**ACTIVITY**
Of the entries below, return exactly those lines that fall between the one containing "The image size is (1074, 1020)." and the one containing "Choose the 1か月", the two end lines included.

**PROVIDED ENTRIES**
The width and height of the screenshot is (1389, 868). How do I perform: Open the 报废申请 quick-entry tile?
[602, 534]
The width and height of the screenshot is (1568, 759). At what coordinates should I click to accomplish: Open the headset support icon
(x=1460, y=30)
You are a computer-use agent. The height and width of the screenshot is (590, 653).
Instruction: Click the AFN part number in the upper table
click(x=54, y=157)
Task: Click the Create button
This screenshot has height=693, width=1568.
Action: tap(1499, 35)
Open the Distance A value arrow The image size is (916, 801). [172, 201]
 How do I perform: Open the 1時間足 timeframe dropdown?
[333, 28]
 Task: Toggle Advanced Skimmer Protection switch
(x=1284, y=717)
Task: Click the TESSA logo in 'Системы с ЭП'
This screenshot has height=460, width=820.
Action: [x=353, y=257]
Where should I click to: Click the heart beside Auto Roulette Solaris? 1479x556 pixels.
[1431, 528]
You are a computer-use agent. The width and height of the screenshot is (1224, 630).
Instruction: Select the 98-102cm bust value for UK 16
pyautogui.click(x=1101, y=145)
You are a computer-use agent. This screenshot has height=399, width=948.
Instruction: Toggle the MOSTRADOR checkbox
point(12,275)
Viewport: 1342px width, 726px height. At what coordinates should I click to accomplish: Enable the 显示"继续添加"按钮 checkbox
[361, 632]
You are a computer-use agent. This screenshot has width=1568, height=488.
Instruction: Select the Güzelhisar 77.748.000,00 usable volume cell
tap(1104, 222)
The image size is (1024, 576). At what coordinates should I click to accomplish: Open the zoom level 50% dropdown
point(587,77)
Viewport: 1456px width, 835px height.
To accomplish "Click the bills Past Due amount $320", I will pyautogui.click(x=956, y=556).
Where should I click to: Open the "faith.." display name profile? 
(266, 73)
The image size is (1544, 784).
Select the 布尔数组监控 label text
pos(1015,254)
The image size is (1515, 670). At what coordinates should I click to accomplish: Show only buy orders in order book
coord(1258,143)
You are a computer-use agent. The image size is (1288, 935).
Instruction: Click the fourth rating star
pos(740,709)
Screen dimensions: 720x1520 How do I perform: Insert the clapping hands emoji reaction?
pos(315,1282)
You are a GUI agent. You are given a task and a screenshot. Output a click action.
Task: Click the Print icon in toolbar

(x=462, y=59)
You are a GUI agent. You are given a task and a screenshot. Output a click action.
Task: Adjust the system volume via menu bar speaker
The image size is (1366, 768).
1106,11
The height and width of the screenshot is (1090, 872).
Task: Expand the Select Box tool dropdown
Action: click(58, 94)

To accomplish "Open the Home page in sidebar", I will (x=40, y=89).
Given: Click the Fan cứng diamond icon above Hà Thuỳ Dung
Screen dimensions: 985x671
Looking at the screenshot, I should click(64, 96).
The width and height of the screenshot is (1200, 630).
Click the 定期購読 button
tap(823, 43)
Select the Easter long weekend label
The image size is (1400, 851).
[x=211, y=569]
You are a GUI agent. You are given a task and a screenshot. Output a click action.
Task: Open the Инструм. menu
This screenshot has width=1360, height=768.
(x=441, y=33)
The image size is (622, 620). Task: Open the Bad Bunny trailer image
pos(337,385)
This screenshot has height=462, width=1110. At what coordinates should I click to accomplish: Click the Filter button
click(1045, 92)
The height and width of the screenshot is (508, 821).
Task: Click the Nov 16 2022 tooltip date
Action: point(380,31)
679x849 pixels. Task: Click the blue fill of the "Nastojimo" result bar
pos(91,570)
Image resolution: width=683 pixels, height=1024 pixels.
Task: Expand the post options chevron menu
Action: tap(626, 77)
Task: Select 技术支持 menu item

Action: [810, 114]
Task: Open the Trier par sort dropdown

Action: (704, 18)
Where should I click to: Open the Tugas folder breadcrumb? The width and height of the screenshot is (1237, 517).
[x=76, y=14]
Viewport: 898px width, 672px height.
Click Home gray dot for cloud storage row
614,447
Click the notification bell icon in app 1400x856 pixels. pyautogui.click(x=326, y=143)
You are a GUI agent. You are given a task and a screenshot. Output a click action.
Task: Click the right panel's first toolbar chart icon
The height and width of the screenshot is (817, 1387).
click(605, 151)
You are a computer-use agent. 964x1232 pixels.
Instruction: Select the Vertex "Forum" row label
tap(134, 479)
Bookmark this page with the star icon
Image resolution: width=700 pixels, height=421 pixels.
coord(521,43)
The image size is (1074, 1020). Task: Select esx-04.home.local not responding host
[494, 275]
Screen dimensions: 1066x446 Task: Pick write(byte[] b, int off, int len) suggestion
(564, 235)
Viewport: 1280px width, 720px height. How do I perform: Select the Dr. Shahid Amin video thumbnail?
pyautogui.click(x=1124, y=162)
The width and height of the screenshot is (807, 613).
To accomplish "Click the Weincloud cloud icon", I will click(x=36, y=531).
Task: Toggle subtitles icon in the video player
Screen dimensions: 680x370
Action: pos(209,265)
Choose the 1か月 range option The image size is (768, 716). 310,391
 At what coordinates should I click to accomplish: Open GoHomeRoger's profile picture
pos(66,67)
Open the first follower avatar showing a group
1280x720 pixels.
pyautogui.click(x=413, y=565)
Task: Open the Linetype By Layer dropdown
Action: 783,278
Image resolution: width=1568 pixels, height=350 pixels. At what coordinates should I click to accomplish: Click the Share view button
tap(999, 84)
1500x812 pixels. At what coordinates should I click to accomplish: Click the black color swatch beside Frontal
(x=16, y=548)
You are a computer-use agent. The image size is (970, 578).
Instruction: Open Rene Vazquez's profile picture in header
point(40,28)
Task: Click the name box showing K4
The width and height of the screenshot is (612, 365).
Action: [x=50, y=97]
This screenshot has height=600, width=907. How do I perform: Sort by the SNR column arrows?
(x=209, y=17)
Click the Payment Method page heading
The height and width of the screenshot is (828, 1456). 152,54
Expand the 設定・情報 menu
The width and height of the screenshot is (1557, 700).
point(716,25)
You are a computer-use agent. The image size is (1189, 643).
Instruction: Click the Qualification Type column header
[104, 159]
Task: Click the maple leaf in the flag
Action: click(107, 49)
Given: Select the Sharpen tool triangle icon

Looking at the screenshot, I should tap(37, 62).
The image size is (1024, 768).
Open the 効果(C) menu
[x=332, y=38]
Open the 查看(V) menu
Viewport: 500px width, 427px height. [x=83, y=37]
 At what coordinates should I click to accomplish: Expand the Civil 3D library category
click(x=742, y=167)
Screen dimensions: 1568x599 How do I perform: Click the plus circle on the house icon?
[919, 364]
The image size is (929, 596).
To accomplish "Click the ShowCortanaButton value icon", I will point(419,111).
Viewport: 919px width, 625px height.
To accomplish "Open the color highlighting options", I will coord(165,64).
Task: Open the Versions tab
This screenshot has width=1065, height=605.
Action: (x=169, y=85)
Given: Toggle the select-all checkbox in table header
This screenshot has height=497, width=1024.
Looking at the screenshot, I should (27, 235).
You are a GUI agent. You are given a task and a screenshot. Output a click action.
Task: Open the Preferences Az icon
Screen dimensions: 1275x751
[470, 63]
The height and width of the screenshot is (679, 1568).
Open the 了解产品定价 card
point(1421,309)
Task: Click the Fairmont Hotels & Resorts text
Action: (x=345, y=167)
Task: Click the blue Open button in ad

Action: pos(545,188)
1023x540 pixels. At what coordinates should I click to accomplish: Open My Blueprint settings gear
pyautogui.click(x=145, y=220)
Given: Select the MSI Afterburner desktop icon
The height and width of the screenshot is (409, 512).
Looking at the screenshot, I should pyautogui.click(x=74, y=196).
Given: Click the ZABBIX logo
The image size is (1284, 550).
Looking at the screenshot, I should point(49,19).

**EXERCISE OUTPUT**
The image size is (1074, 1020). Task: Select esx-04.home.local not responding host
[494, 275]
Screen dimensions: 1066x446 Task: Pick write(byte[] b, int off, int len) suggestion
(564, 235)
Viewport: 1280px width, 720px height. How do I perform: Select the Dr. Shahid Amin video thumbnail?
pyautogui.click(x=1124, y=162)
The width and height of the screenshot is (807, 613).
To accomplish "Click the Weincloud cloud icon", I will click(x=36, y=531).
Task: Toggle subtitles icon in the video player
Screen dimensions: 680x370
Action: pos(209,265)
Choose the 1か月 range option The image size is (768, 716). 310,391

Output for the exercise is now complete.